The CPU backend is ggml’s built-in execution target. It requires no external dependencies, works on every supported platform, and is always available as a fallback when no GPU backend is present.
Initialization
#include "ggml-cpu.h"
ggml_backend_t backend = ggml_backend_cpu_init();
if (!backend) {
fprintf(stderr, "failed to initialize CPU backend\n");
return 1;
}
You can also use the generic backend selector, which returns the CPU backend when no GPU is found:
// Returns the best GPU, or CPU if none is available
ggml_backend_t backend = ggml_backend_init_best();
// Always returns the CPU backend
ggml_backend_t cpu = ggml_backend_init_by_type(GGML_BACKEND_DEVICE_TYPE_CPU, NULL);
Call ggml_backend_load_all() before using ggml_backend_init_best() or ggml_backend_init_by_type() so that all compiled-in backends are registered.
Thread configuration
The CPU backend parallelises operations across threads. You control the thread count after initialization:
// Set the number of threads for graph compute
ggml_backend_cpu_set_n_threads(backend, 8);
Custom thread pool
For finer control — including thread affinity and NUMA-awareness — create a ggml_threadpool and attach it:
#include "ggml-cpu.h"
struct ggml_threadpool_params tp_params = ggml_threadpool_params_default(8);
struct ggml_threadpool * pool = ggml_threadpool_new(&tp_params);
ggml_backend_cpu_set_threadpool(backend, pool);
// When done:
ggml_threadpool_free(pool);
Thread pool management functions:
| Function | Description |
|---|
ggml_threadpool_new(params) | Create a thread pool with the given parameters |
ggml_threadpool_free(pool) | Destroy the thread pool |
ggml_threadpool_get_n_threads(pool) | Query the thread count |
ggml_threadpool_pause(pool) | Suspend worker threads |
ggml_threadpool_resume(pool) | Resume suspended threads |
NUMA support
On systems with multiple NUMA nodes, initialise ggml’s NUMA support before creating backends:
// Choose a strategy appropriate for your system
ggml_numa_init(GGML_NUMA_STRATEGY_DISTRIBUTE);
| Strategy | Description |
|---|
GGML_NUMA_STRATEGY_DISABLED | No NUMA awareness (default) |
GGML_NUMA_STRATEGY_DISTRIBUTE | Distribute threads across nodes |
GGML_NUMA_STRATEGY_ISOLATE | Pin all threads to one node |
GGML_NUMA_STRATEGY_NUMACTL | Honour numactl binding from the shell |
GGML_NUMA_STRATEGY_MIRROR | Mirror allocation across nodes |
SIMD optimisations
ggml detects CPU features at runtime and selects the most capable implementation for each operation.

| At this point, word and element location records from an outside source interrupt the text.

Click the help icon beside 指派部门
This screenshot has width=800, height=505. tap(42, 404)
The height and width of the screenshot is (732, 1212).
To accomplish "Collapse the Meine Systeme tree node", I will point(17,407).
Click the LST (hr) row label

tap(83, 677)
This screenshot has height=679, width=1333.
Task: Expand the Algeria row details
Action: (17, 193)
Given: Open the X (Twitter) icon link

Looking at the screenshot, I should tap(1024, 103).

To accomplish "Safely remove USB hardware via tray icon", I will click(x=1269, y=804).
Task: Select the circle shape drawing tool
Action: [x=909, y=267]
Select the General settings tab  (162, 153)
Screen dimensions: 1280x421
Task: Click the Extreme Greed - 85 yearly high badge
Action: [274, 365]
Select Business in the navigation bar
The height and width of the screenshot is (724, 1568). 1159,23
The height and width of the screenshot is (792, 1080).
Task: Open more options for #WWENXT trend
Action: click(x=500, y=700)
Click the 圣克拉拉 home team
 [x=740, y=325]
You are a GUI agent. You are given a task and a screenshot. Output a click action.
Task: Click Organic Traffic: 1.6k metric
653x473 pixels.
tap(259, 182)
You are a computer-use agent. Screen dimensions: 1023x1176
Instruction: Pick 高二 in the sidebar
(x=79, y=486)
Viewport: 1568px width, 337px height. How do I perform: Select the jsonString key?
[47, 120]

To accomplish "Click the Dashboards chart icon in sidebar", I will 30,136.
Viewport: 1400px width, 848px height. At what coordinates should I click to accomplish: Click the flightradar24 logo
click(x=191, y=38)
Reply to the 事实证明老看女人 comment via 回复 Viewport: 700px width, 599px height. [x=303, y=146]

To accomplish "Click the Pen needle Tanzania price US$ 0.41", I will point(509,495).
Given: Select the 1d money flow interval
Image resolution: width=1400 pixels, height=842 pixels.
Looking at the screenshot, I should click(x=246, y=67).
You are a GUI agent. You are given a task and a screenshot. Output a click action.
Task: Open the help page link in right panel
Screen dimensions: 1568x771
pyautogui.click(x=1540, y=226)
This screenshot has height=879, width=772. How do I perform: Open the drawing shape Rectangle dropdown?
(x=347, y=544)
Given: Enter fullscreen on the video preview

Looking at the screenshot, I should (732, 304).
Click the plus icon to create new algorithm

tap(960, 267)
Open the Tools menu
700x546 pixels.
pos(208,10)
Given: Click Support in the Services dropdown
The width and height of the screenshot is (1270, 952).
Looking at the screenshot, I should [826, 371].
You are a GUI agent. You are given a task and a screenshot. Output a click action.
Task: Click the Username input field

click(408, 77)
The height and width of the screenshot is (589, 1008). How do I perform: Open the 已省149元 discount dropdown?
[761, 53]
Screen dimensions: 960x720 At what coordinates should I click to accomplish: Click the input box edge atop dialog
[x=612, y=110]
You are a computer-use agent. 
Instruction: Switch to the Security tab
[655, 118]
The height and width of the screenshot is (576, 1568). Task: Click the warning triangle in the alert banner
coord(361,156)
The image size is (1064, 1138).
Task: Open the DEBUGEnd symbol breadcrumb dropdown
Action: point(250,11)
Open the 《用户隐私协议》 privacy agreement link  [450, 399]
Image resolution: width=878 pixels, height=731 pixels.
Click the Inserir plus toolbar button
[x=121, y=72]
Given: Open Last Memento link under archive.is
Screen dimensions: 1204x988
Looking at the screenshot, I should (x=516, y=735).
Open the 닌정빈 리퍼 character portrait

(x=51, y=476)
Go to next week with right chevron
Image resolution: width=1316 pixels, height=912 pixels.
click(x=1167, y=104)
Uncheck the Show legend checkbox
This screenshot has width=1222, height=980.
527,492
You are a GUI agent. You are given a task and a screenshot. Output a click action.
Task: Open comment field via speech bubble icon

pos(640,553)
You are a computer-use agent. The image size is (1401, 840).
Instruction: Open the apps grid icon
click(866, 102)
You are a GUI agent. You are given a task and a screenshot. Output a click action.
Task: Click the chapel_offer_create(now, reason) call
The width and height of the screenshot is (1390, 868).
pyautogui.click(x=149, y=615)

You can query which extensions are available:
// Returns 1 if the CPU supports the extension, 0 otherwise
ggml_cpu_has_avx() // AVX
ggml_cpu_has_avx2() // AVX2
ggml_cpu_has_avx512() // AVX-512F
ggml_cpu_has_avx512_vnni()// AVX-512 VNNI
ggml_cpu_has_avx512_bf16()// AVX-512 BF16
ggml_cpu_has_avx_vnni() // AVX-VNNI
ggml_cpu_has_fma() // FMA3
ggml_cpu_has_f16c() // F16C (CVT16)
ggml_cpu_has_amx_int8() // Intel AMX INT8
ggml_cpu_has_bmi2() // BMI2
ggml_cpu_has_neon() // NEON SIMD
ggml_cpu_has_arm_fma() // ARM FMA
ggml_cpu_has_dotprod() // SDOT/UDOT dot-product
ggml_cpu_has_matmul_int8()// SMMLA/UMMLA int8 matmul
ggml_cpu_has_sve() // Scalable Vector Extension
ggml_cpu_get_sve_cnt() // SVE vector length in bytes
ggml_cpu_has_sme() // Scalable Matrix Extension
ggml_cpu_has_fp16_va() // FP16 vector arithmetic
ggml_cpu_has_riscv_v() // RISC-V Vector Extension
ggml_cpu_get_rvv_vlen() // RVV vector length in bytes
ggml_cpu_has_vsx() // PowerPC VSX
ggml_cpu_has_vxe() // IBM z Vector Extensions
ggml_cpu_has_wasm_simd() // WebAssembly SIMD
You do not need to call these functions to get SIMD acceleration — ggml selects the best path automatically. Use them only if you need to log or assert specific capabilities.
Abort callback
You can register a callback that the CPU backend will call periodically during graph compute. Return true to abort execution:
bool my_abort(void * data) {
return should_cancel; // return true to stop computation
}
ggml_backend_cpu_set_abort_callback(backend, my_abort, NULL);
Reference implementations
For debugging or correctness testing, force the backend to use unoptimised scalar code:
ggml_backend_cpu_set_use_ref(backend, true);
Build configuration
The CPU backend is compiled into ggml unconditionally. No additional CMake flags are required. SIMD paths are enabled automatically when the target compiler supports them.
cmake -B build
cmake --build build
To target a specific architecture on x86:
# Enable AVX2 and FMA explicitly
target_compile_options(ggml PRIVATE -mavx2 -mfma)
API summary
| Function | Description |
|---|
ggml_backend_cpu_init() | Create a CPU backend instance |
ggml_backend_is_cpu(backend) | Check whether a backend is the CPU backend |
ggml_backend_cpu_set_n_threads(backend, n) | Set the thread count |
ggml_backend_cpu_set_threadpool(backend, pool) | Attach a custom thread pool |
ggml_backend_cpu_set_abort_callback(backend, cb, data) | Register an abort callback |
ggml_backend_cpu_set_use_ref(backend, use_ref) | Force reference (scalar) implementations |
ggml_backend_cpu_reg() | Return the CPU backend registry entry |